• _YOUR TASK_: Would you return the lines between the one holding "For every named" and the one holding "[document] (165, 1288)", inclusive, and only those, exactly as they stand in the listing below?

• _GIVEN RECORDS_:
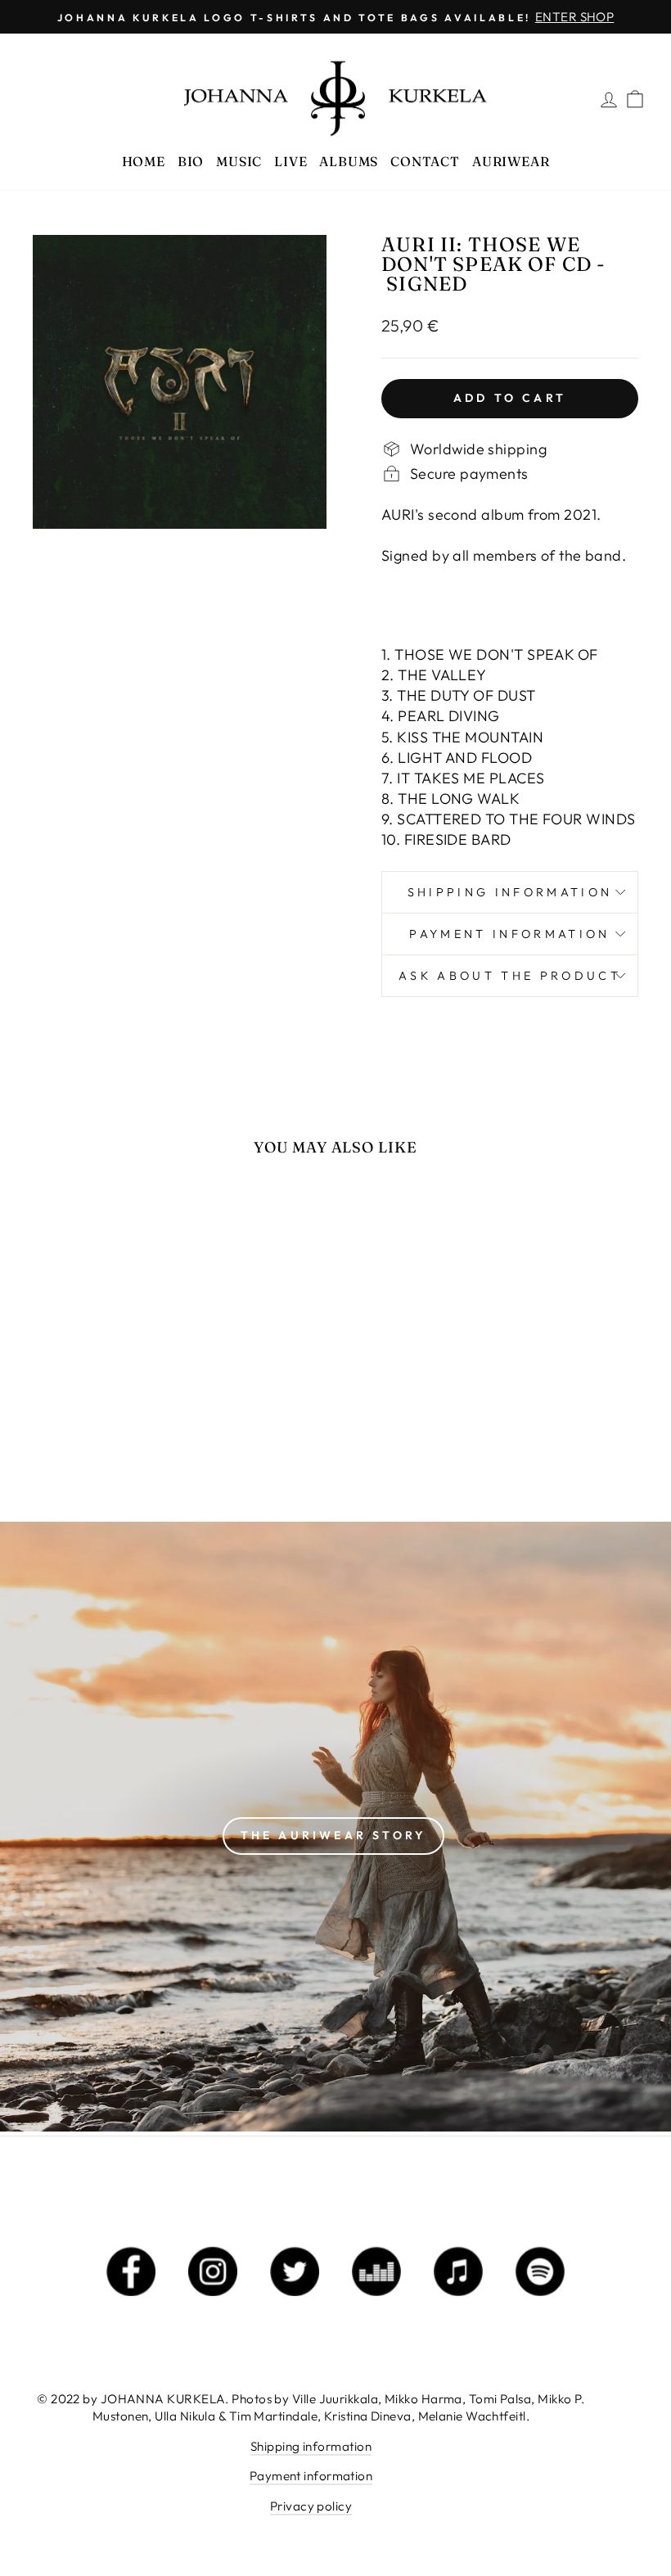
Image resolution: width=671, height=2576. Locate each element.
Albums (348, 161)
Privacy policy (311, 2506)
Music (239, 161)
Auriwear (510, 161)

* * *

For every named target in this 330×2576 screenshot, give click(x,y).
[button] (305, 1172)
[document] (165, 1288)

• _OUTPUT FOR THIS TASK_:
For every named target in this 330×2576 screenshot, give click(x,y).
[button] (305, 1172)
[document] (165, 1288)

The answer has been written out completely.